Collected data entries

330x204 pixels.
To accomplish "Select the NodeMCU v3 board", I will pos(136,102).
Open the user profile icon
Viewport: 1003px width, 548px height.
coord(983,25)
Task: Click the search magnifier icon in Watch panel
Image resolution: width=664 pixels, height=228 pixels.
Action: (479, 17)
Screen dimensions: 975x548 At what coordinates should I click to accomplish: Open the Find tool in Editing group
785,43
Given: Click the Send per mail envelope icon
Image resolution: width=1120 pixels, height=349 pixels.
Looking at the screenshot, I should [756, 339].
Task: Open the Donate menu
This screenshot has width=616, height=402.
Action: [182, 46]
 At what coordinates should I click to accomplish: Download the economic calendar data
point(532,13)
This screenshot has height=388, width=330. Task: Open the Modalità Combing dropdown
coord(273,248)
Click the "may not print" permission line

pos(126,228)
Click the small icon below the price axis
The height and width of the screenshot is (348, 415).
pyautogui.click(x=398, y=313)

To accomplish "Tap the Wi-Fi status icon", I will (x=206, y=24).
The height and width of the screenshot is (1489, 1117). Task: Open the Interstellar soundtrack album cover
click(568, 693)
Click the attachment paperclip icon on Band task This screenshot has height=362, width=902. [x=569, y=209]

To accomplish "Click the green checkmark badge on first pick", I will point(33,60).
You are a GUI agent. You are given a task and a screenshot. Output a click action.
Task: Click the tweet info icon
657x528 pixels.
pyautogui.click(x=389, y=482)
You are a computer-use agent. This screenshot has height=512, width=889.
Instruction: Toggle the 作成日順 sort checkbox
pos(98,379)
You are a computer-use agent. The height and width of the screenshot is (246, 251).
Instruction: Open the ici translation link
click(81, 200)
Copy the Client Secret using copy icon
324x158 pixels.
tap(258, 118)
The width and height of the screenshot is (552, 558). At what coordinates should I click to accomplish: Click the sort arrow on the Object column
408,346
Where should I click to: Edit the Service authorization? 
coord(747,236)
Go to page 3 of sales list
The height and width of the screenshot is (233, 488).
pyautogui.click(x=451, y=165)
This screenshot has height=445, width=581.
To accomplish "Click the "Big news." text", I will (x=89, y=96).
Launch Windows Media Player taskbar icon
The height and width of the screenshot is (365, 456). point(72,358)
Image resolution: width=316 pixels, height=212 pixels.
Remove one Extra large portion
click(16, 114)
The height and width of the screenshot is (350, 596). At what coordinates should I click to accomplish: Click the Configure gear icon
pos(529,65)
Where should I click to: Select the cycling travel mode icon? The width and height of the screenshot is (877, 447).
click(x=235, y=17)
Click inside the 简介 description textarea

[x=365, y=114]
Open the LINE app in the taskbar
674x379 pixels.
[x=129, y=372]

• **Exercise goal**: Among the lines of the data, identify those with the word "agent". Copy each of them.

• **Written response**:
You are a GUI agent. You are given a task and a screenshot. Output a click action.
You are a computer-use agent. This screenshot has height=512, width=889.
You are a computer-use agent. The height and width of the screenshot is (246, 251).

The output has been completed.